“I’ll get you a swell apartment up in the West Seventies,” he said, “and you can put up a bluff at studying something—music ’r acting ’r something like that—just a stall to keep your folks in the dark. I’ll get a wealthy dame I know to take an interest in you, see? She’ll be the blind. She’s a good sport and she’ll do anything for me. You’ll be known as a protégée of hers, and your family’ll never know I’m putting up the coin. Why, it’s done ev’ry day in the year.”
“So, I’m to be your miss-tress, like they say in the novels,” Blanche answered, with a struggle of irritation and tired assent going on within her. “I suppose I ought to bawl you out for your nerve, but I won’t take the trouble. I’d like to really study something, and get somewheres, but I’m not so sure I want to take it like that.”
“What’s the matter, don’t you like my style?” he asked.
“You’re not so bad ’s far as you go,” she replied, “but I don’t happen to be in love with you.”
“What of it?” he asked. “You know you like to be with me—that’s what counts. Most of this love stuff’s a lot of hokum, that’s all. I never saw a couple in my life that stayed crazy about each other for more than two years, and that’s a world’s record. If they stick to each other after that it’s because they haven’t got nerve enough to make a break, ’r for the sake of their kid, ’r a hundred other bum reasons. But they’ve lost the first, big kick ev’ry time—don’t fool yourself.”

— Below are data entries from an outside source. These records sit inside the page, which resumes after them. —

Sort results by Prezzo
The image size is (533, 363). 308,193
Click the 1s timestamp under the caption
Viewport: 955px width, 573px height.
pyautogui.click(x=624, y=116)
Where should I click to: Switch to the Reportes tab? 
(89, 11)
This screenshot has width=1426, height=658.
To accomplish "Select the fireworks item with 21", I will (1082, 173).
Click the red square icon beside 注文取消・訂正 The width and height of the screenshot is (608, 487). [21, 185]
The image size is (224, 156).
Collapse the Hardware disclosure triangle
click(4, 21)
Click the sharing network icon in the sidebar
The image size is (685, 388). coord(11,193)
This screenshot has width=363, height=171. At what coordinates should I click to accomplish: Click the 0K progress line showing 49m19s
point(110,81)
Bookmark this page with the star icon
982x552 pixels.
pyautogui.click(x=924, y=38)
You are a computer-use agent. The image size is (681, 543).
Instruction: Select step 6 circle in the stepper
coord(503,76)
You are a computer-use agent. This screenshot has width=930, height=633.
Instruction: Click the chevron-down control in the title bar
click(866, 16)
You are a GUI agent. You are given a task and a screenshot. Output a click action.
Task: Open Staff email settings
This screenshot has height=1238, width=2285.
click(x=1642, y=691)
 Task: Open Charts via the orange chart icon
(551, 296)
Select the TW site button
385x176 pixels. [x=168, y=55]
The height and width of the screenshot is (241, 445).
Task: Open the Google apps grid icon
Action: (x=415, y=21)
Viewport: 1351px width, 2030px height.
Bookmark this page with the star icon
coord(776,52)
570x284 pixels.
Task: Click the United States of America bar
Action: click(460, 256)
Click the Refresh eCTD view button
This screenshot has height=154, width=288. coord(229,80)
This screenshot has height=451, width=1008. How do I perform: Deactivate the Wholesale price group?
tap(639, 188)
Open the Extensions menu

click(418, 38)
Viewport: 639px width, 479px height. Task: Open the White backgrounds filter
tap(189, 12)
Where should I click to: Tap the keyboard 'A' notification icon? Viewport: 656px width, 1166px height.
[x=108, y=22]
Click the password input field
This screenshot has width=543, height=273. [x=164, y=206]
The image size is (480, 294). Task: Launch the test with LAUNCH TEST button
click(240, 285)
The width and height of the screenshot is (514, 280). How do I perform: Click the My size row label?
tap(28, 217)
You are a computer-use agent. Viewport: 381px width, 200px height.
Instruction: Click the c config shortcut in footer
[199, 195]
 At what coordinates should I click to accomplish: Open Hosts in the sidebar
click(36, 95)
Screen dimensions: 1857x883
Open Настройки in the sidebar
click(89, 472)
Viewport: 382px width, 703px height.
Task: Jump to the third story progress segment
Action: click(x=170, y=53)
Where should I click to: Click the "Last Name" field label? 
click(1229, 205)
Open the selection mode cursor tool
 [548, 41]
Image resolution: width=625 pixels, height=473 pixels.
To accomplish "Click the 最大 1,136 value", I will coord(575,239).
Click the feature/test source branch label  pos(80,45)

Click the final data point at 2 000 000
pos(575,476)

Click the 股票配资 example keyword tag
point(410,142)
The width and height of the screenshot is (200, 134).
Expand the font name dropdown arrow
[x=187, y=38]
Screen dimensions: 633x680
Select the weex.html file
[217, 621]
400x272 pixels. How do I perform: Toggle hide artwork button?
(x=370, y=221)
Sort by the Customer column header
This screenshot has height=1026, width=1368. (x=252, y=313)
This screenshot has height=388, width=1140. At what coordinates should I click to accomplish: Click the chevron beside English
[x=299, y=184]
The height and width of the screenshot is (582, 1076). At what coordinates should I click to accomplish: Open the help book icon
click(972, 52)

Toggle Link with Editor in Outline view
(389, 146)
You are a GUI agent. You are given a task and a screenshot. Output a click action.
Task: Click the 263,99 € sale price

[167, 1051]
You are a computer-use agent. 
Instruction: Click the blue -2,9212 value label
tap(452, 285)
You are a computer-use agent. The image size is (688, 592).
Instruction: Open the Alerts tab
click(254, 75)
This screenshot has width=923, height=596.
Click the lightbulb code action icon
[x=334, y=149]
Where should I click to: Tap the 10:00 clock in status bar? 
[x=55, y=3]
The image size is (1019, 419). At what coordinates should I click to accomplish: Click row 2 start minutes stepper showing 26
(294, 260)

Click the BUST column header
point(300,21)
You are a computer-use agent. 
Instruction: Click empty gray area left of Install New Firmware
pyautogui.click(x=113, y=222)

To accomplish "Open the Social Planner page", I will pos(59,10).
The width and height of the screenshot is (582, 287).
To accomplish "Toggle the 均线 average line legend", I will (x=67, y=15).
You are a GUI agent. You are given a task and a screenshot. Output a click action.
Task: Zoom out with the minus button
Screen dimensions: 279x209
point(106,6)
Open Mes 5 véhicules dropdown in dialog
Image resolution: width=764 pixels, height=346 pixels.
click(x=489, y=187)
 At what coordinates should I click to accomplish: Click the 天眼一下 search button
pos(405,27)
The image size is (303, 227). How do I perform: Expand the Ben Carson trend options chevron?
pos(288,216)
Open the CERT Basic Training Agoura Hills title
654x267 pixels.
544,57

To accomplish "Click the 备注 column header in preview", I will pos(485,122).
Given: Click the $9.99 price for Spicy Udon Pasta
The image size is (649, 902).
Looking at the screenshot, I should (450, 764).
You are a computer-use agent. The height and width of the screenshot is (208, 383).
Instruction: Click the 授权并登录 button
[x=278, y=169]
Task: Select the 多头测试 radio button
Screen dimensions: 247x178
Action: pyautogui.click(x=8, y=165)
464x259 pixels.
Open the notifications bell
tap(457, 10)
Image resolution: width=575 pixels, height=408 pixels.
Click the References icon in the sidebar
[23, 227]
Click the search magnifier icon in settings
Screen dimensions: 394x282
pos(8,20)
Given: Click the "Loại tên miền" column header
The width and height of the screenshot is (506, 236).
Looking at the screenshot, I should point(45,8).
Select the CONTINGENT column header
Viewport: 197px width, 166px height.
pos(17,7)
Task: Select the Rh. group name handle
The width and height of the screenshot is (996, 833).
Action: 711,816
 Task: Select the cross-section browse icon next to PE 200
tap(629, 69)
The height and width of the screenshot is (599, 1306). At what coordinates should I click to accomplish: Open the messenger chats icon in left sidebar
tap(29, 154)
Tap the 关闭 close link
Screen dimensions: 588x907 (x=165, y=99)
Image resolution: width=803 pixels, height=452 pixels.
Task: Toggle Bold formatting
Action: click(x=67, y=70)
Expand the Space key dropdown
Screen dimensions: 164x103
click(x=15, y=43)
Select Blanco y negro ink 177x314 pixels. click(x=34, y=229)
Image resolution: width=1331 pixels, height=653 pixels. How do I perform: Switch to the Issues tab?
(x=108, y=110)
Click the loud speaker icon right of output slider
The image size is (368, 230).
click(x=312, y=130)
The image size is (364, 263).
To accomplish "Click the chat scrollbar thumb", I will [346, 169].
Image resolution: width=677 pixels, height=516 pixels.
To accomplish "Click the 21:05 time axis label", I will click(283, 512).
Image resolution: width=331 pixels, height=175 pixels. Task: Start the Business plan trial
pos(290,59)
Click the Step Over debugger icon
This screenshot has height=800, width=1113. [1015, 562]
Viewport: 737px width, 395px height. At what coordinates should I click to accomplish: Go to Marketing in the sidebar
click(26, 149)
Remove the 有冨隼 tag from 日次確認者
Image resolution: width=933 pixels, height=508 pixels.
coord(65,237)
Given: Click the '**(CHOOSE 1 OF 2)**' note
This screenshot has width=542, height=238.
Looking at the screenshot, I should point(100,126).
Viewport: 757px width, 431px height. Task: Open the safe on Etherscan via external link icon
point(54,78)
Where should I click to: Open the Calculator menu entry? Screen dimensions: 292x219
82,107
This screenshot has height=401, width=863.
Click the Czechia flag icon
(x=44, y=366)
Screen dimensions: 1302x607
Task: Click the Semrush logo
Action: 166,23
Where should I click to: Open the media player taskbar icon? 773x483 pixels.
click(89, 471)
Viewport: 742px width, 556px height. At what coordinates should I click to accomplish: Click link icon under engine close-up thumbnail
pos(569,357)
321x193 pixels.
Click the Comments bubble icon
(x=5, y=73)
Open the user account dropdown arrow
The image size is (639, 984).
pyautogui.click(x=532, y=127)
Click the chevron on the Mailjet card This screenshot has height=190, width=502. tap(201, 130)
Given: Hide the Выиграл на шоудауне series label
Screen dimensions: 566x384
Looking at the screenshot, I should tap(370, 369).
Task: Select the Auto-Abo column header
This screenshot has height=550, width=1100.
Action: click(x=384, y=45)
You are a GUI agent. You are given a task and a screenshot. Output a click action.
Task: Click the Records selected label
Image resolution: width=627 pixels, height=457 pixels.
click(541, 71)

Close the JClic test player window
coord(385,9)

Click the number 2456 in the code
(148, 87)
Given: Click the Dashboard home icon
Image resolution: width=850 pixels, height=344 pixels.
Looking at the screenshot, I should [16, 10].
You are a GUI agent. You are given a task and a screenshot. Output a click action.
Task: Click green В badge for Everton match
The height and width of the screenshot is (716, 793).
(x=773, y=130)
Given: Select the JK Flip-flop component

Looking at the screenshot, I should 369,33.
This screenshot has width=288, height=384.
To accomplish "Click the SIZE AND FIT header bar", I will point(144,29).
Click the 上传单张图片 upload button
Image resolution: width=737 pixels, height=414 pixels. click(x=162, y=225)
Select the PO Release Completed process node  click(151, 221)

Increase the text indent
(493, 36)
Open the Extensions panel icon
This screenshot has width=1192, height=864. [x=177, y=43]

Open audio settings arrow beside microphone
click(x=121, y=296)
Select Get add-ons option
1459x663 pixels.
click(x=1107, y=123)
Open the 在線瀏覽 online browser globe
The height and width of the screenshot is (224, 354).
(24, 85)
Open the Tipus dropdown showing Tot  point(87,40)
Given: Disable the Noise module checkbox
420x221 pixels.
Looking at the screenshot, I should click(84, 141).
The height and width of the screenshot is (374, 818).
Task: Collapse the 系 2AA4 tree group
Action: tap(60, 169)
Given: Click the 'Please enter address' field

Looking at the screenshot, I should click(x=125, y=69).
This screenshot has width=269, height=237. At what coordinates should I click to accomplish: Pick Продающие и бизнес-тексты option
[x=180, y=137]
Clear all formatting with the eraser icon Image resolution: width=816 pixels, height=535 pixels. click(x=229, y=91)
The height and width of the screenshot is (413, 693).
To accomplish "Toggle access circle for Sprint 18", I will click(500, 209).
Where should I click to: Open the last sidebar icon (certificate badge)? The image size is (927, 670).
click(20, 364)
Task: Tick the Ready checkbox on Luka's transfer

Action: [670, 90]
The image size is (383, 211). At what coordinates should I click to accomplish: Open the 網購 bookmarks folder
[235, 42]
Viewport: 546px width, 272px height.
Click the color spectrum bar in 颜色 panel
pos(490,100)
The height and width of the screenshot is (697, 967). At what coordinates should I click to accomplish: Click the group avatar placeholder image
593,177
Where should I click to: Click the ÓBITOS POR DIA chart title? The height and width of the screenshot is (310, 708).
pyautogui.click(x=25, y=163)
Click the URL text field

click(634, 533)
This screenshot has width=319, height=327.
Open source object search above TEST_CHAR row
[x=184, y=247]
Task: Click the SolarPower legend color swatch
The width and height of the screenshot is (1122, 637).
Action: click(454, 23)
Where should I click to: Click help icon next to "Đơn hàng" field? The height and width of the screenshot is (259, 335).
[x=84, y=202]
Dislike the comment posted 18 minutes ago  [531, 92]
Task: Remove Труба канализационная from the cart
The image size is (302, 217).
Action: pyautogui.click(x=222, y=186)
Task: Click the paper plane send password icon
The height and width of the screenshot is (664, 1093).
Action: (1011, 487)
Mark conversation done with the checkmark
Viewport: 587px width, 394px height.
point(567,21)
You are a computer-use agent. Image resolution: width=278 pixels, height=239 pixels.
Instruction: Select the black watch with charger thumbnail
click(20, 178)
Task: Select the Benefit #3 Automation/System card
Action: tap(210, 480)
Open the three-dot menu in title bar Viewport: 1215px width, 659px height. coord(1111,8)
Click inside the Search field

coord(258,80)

“I don’t know about that,” she said slowly. “’F a girl finds a man that loves her for what she is—her ways of acting and talking—I don’t see why they can’t get along even ’f they do get tired of hugging and kissing all the time. They’ve got to have the same kind of minds, that’s it.”
“We-ell, how’s my mi-ind diff’rent from yours?” he asked, amused and not quite comprehending (she sure had acquired a bunch of fancy ideas since his last meeting with her).
“It’s this way, you don’t like to read much, real good books, I mean,” she replied, “and you never go to swell symf’ny concerts where they play beautiful music, and you don’t care for paintings and statues and things like that. I never thought much of them myself, once upon a time, but I’m beginning to get wise to what I’ve been missing. I mean it. I’ve been going around for a long time with a fellow that likes those things, and I’m not as dumb’s I used to be.”
Campbell laughed inwardly—doggone if she hadn’t become “highbrow” since their last time together! This was an interesting, though absurd, turn of affairs. She had probably been mixing with some writer or painter, who had stuffed her head with “a-artistic” poppycock, which she didn’t understand herself, but which she valued because it was her idea of something grand and elegant. Girls like Blanche were often weathercocks—not satisfied with their own lack of talent and ready to be moved by any outburst of novel and impressive hot air that came along. Well, it would be easy to simulate a response to her new interests and captivate her in that way, unless the other man had already captured her.
“How do you know I don’t like those things?” he asked. “I’ve never talked much about them because I never knew they mattered to you. I thought you believed that this guy, Art, was a second cousin to artesian wells. How was I to know?”